**Task A**:
In the spiritual breathing text, what are the four primary classes of spiritual breathing techniques?
**Task B**:
Return the part of the spiritual breathing text that opens with the words containing "Controlled breathing. This" and closes with "by the chant.".
**Task C**:
Carry the spiritual breathing text forward from its final sentence.

**Reading text**:
☆ ☆ ☆ ☆ ☆

Our precious breath offers many powerful possibilities in support of our spiritual path. The four primary classes of spiritual breathing techniques are controlled breathing, conscious breathing, energy breathing, and soul breathing.

Controlled breathing. This refers to any intentional change to the normal physical pattern of breathing for spiritual purposes. Direct methods of breath control are found, for example, in Yoga and in Sufism. These include deep breathing, rapid shallow breathing, rhythmic breathing, alternating nostrils, and holding the breath, sometimes coupled with inwardly repeated words. More broadly, the efficacy of the spiritual chanting found in most traditions arises in part from the breath control indirectly caused by the chant.

☆ ☆ ☆ ☆ ☆

**Data lines**:

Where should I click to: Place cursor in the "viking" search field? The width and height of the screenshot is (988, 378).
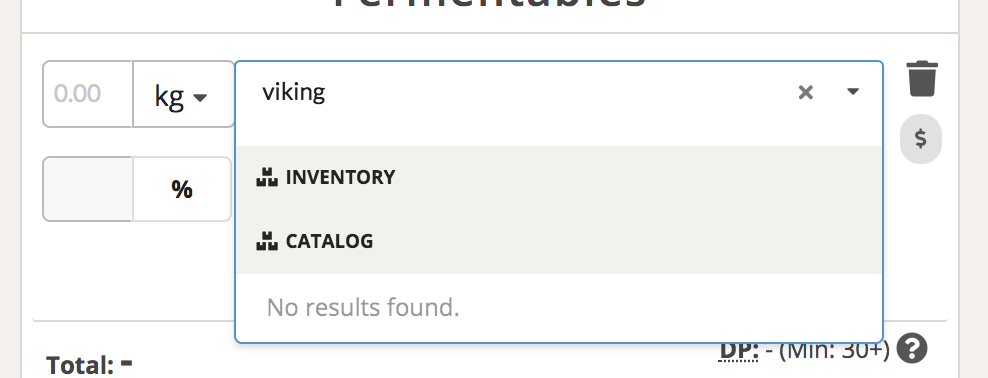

☆ ☆ ☆ ☆ ☆

**Task output A**:
Controlled breathing, conscious breathing, energy breathing, and soul breathing.

**Task output B**:
Controlled breathing. This refers to any intentional change to the normal physical pattern of breathing for spiritual purposes. Direct methods of breath control are found, for example, in Yoga and in Sufism. These include deep breathing, rapid shallow breathing, rhythmic breathing, alternating nostrils, and holding the breath, sometimes coupled with inwardly repeated words. More broadly, the efficacy of the spiritual chanting found in most traditions arises in part from the breath control indirectly caused by the chant.

**Task output C**:
While many people benefit enormously from the use of controlled breathing, such methods should be practiced only with the direct guidance of a teacher, so as to avoid possible negative health effects. As a personal example, for some years I practiced a spiritual technique that involves controlled breathing. During that period I first noticed that I had a mild heart arrhythmia. Eventually by experimentation, I confirmed a correlation between the arrhythmia and the controlled breathing practice. When I finally stopped that type of breathing, the arrhythmia vanished and has never returned. So I learned the lesson that even if a respected spiritual teacher personally gives you a practice, even a spiritually powerful practice, it still may not be right for you. Although our insight into the higher realms is quite limited, we should not abandon our common sense and our responsibility for the health of our body, which we need for our spiritual work.

The following methods do not entail any significant physical change to our natural patterns of breathing.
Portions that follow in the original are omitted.